▶ [Task objective]: Lines before the one containing "Nutrition Topics (42, 2220)" are excluded; print that line and every line after it through the end of the material below, exactly.

--

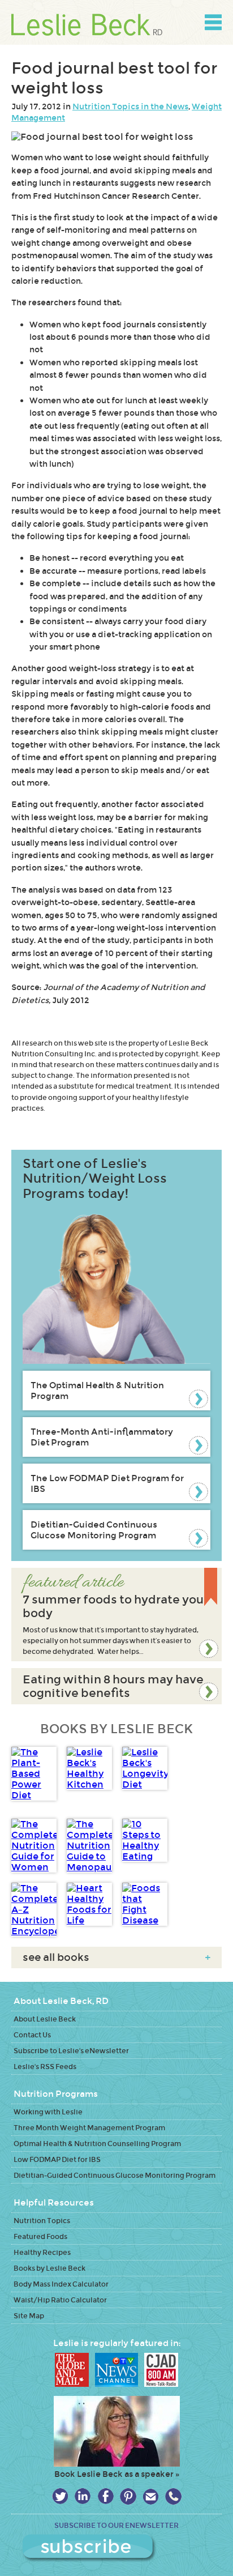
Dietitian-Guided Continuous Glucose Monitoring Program (94, 1530)
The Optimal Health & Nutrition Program (97, 1390)
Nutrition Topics (42, 2220)
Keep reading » (116, 1615)
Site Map (29, 2315)
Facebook (105, 2496)
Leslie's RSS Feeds (45, 2066)
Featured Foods (40, 2236)
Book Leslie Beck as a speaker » (116, 2474)
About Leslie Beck (45, 2019)
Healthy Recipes (42, 2252)
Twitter (60, 2496)
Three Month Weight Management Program (89, 2127)
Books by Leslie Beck (49, 2268)
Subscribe (117, 2548)
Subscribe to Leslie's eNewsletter (71, 2050)
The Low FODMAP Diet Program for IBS (107, 1483)
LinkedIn (83, 2496)
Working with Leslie (48, 2112)
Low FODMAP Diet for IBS (57, 2159)
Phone (173, 2496)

--

▶ [Expected answer]:
Nutrition Topics (42, 2220)
Keep reading » (116, 1615)
Site Map (29, 2315)
Facebook (105, 2496)
Leslie's RSS Feeds (45, 2066)
Featured Foods (40, 2236)
Book Leslie Beck as a speaker » (116, 2474)
About Leslie Beck (45, 2019)
Healthy Recipes (42, 2252)
Twitter (60, 2496)
Three Month Weight Management Program (89, 2127)
Books by Leslie Beck (49, 2268)
Subscribe (117, 2548)
Subscribe to Leslie's eNewsletter (71, 2050)
The Low FODMAP Diet Program for IBS (107, 1483)
LinkedIn (83, 2496)
Working with Leslie (48, 2112)
Low FODMAP Diet for IBS (57, 2159)
Phone (173, 2496)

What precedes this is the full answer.